Work task: Range to reproduce from the entries below: the line with "Screen dimensions: 1280x756", the line with "Viewport: 1440px width, 837px height.", and every line in between. Give them exactly and give nothing else.

(Extracted data entries)
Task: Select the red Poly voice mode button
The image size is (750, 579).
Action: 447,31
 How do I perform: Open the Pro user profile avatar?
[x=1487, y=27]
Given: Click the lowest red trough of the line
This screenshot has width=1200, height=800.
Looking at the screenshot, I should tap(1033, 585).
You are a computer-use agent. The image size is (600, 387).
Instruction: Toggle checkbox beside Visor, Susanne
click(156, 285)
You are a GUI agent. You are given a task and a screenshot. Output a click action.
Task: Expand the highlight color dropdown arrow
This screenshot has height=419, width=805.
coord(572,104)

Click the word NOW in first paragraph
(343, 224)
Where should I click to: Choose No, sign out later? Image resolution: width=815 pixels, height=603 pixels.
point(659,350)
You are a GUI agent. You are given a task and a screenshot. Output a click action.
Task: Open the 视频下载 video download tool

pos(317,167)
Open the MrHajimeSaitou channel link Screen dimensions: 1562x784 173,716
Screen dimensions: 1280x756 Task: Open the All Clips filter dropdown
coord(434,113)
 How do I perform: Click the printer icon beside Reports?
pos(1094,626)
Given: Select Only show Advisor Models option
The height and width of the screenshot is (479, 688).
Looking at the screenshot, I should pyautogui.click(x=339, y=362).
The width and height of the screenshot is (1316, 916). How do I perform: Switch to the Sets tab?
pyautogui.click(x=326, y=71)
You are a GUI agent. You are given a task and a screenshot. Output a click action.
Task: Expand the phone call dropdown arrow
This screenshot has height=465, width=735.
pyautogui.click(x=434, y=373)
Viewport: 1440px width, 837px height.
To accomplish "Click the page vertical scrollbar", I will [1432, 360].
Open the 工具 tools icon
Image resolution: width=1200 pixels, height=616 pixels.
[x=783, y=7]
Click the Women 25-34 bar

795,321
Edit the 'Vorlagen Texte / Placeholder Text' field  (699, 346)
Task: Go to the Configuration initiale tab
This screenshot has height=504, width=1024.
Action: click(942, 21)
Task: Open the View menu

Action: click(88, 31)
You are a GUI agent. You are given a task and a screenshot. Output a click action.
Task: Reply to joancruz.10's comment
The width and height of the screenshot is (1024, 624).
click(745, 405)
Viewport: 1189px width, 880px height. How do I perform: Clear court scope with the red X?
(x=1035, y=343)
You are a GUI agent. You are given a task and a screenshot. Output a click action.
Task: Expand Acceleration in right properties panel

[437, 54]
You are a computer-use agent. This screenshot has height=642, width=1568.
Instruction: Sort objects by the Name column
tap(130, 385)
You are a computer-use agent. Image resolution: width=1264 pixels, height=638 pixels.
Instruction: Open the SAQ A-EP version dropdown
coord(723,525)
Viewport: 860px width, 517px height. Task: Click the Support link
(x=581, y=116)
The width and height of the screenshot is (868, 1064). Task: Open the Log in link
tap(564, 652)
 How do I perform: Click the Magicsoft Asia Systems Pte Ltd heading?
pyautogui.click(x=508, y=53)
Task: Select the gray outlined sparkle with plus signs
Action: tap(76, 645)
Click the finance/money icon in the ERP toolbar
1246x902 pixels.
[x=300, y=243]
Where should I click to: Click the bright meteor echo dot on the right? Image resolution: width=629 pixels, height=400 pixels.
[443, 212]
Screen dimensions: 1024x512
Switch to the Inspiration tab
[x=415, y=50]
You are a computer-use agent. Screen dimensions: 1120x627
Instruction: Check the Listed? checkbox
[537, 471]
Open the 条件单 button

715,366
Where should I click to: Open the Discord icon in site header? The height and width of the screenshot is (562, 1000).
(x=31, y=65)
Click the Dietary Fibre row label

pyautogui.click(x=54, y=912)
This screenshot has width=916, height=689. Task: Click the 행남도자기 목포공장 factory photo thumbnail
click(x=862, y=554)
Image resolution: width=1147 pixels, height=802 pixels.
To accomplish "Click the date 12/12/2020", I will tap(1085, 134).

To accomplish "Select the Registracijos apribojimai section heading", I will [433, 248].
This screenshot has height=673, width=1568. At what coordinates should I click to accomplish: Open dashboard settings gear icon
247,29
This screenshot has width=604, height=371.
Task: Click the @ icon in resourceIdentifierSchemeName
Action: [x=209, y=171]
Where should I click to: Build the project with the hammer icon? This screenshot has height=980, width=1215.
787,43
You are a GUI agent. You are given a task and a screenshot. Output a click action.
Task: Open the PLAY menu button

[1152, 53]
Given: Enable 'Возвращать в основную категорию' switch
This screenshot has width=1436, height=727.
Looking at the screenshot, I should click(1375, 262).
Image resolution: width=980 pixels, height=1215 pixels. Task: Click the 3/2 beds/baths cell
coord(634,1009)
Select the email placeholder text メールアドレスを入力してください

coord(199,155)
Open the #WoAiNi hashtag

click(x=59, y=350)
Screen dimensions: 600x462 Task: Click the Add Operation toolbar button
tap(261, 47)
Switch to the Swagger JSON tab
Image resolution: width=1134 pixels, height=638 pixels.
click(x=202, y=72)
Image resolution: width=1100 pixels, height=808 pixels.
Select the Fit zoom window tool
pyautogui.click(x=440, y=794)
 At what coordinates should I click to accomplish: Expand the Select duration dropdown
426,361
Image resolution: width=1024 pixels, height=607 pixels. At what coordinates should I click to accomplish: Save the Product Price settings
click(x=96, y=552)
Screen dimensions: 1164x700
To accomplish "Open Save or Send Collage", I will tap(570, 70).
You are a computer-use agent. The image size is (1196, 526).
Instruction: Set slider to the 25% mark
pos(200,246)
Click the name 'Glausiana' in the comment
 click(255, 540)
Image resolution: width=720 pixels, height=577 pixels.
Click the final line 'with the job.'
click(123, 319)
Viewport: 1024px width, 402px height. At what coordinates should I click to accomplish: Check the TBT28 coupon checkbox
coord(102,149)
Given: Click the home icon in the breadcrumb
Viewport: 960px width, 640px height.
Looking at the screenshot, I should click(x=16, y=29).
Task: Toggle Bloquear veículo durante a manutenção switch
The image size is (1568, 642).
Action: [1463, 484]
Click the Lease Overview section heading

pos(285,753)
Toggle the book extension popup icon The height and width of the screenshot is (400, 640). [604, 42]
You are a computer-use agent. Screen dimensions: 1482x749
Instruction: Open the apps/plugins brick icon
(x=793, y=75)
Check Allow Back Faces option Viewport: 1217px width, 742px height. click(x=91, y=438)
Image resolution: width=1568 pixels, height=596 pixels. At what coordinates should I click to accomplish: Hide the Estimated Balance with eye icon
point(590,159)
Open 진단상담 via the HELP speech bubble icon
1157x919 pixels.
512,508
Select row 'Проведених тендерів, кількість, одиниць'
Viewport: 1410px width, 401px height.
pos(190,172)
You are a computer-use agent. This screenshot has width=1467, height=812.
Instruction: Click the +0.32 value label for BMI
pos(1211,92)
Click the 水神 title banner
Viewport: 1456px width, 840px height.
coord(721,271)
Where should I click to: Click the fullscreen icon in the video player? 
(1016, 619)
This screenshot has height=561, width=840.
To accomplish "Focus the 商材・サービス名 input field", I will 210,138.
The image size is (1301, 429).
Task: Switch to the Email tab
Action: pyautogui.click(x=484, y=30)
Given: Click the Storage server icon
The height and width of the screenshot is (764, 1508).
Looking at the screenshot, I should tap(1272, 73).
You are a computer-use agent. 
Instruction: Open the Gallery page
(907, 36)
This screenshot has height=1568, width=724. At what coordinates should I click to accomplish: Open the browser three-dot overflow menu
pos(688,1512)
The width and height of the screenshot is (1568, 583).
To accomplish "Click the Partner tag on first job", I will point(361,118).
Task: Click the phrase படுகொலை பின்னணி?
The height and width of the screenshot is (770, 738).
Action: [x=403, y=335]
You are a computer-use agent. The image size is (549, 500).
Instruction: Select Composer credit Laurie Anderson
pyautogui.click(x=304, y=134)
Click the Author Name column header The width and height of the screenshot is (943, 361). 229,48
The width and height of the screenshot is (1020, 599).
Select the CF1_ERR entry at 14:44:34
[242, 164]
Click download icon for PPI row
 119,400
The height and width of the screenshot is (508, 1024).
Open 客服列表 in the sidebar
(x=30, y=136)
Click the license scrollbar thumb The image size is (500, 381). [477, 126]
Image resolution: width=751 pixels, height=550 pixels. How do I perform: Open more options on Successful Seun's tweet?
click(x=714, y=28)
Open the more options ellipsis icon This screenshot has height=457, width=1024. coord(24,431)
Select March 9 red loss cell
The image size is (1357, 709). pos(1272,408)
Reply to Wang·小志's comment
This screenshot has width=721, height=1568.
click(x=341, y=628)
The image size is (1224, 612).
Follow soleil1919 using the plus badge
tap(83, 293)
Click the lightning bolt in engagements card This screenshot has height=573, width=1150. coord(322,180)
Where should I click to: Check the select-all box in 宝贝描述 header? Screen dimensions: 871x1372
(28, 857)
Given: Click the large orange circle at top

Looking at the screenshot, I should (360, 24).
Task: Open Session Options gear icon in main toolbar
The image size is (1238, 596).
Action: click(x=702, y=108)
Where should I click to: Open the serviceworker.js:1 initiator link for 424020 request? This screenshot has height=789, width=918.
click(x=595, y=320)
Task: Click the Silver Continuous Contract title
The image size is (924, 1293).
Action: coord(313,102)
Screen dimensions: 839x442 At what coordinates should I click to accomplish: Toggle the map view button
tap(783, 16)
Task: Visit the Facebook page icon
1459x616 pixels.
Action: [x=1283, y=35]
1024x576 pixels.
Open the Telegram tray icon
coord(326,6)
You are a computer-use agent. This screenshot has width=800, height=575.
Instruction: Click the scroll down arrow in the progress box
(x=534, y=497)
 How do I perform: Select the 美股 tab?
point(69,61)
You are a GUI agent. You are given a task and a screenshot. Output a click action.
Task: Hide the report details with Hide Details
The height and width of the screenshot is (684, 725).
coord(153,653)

Final answer:
Screen dimensions: 1280x756 Task: Open the All Clips filter dropdown
coord(434,113)
 How do I perform: Click the printer icon beside Reports?
pos(1094,626)
Given: Select Only show Advisor Models option
The height and width of the screenshot is (479, 688).
Looking at the screenshot, I should pyautogui.click(x=339, y=362).
The width and height of the screenshot is (1316, 916). How do I perform: Switch to the Sets tab?
pyautogui.click(x=326, y=71)
You are a GUI agent. You are given a task and a screenshot. Output a click action.
Task: Expand the phone call dropdown arrow
This screenshot has height=465, width=735.
pyautogui.click(x=434, y=373)
Viewport: 1440px width, 837px height.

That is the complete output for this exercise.